Change and transformation is always difficult… especially if it challenges or reconfigures our relationship to God. it’s one of the continuing struggles that continues to be a reality in the church today… but as we grow and mature, as we learn and participate, and as we experience the love of Jesus in our lives…  then we become formed, informed, and transformed by the love of Jesus.

The question boils down to this… Do we prefer a dormant God who makes us follow a bunch of rules or who is subject to OUR rites, rituals, and rules? Or would we prefer an active, loving, forgiving, and life giving God who is present, relevant, and at work in our lives?

It’s not easy…  see, when we open ourselves up and let God get close… God starts to work on us challenging us to love deeper. Deeper than we have ever loved before. Making us see things differently, challenging us, like Jesus challenged the Pharisees, going against the status quo, pushing our comfort zones…

It’s then when we often retreat… retreat into the known and comfortable… and there, we start to build crosses of our own – crucifying Jesus all over again. It may be easy and comfortable for us, but it is dark and we end up lashing out and condemning what we see as different or against the rules.

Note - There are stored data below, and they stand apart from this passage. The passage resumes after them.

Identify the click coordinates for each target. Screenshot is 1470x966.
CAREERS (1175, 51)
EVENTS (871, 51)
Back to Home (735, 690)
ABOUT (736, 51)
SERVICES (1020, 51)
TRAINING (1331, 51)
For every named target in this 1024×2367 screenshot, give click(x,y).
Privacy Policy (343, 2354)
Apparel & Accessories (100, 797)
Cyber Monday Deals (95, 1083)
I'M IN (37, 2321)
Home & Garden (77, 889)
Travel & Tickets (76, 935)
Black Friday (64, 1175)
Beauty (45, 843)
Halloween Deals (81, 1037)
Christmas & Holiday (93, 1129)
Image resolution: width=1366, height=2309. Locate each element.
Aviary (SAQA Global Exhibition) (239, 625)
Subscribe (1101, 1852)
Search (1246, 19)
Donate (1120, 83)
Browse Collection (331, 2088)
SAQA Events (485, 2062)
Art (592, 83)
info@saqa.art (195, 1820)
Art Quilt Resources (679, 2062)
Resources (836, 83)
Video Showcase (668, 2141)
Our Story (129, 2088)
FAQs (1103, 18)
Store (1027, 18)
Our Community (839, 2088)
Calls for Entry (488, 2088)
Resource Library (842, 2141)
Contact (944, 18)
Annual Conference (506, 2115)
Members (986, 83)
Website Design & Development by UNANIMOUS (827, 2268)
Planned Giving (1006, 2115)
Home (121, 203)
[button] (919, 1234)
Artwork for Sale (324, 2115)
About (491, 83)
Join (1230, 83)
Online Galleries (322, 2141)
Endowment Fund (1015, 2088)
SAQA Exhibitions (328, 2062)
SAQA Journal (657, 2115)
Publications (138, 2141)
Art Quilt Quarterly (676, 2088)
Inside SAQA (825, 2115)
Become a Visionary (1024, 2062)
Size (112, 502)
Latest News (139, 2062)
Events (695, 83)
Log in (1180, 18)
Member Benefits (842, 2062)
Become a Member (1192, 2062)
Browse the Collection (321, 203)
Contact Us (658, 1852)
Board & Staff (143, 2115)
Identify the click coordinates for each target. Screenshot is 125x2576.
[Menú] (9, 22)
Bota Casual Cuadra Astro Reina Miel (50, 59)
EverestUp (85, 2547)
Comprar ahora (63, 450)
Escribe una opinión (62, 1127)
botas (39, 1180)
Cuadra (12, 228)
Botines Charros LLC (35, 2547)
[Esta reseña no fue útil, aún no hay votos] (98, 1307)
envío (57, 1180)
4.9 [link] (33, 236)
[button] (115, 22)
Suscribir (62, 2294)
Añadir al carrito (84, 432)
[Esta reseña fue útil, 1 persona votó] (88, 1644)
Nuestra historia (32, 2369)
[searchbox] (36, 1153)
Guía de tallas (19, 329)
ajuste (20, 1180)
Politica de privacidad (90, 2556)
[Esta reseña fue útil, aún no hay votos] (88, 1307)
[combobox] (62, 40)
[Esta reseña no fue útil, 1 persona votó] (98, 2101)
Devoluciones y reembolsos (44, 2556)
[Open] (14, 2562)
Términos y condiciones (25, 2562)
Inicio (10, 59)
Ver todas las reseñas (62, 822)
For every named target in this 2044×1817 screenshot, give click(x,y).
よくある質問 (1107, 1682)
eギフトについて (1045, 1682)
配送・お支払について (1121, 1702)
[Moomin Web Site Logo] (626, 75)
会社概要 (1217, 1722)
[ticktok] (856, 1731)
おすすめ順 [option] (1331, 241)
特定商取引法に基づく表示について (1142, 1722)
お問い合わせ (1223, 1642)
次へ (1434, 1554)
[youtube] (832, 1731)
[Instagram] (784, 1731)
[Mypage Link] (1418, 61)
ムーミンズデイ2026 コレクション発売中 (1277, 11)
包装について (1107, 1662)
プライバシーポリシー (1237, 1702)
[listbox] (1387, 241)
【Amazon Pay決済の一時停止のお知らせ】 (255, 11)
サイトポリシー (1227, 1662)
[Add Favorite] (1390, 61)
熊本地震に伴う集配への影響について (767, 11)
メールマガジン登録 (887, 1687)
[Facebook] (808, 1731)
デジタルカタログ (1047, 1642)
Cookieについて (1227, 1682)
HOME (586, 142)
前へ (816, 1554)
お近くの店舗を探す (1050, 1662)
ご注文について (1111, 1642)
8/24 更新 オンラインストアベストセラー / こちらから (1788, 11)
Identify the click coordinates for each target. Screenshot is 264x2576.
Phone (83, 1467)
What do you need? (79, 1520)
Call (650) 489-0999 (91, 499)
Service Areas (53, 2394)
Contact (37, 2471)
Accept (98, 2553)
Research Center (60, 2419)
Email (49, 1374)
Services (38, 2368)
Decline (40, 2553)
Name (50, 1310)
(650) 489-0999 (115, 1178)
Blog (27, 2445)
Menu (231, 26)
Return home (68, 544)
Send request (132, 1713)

What did Jesus do that was so bad? Did he pluck the heads off of the wrong grain on the wrong day? Did he heal someone who we thought didn’t deserve to be healed? Jesus tries to change the idea of the Sabbath from being an oppressive rule… a rule that denies food to the hungry or healing to the sick… and He teaches us the original idea of the Sabbath… The idea of rest, restoration, rejuvenation, healing and revitalization… originally set as a reminder that we belong to God. 

We belong to God, not the other way around… We belong to God… not to our labors, or the money generated by our labors, or the money spent from our labors on consumer products that we think might help us feel better…

We belong to God… And our lives are meant for God…

Jesus reminds us that that the Sabbath was made for us to help us remember that we belong to God… and that we need to be still, rest, and remember that… We were not made for the Sabbath… we were not created in the image of God to be oppressed by a legalistic interpretation of what it means to follow the rules…

Jesus’ love for us is always forming us and transforming us into something new: St. Paul reminds us as he tells the Corinthians that we are: “afflicted in every way, but not crushed; 
perplexed, but not driven to despair; persecuted, but not forsaken; struck down, but not destroyed; always carrying in the body the death of Jesus, so that the life of Jesus may also be made visible in our bodies.

As we grow into the likeness of Jesus and mature in spirit and truth we are forever being replaced by the Christ that dwell within us… so that it is no longer we who live, but Christ.

Rules are not bad things… they help us remember. They help bring order and structure to the chaos of our lives… But they are not intended to be oppressive or cause us more chaos…

Brothers and Sisters, Remember the Sabbath and Keep it Holy… Set it apart, and rest…
and remember that you are made by God and remember that you belong to God.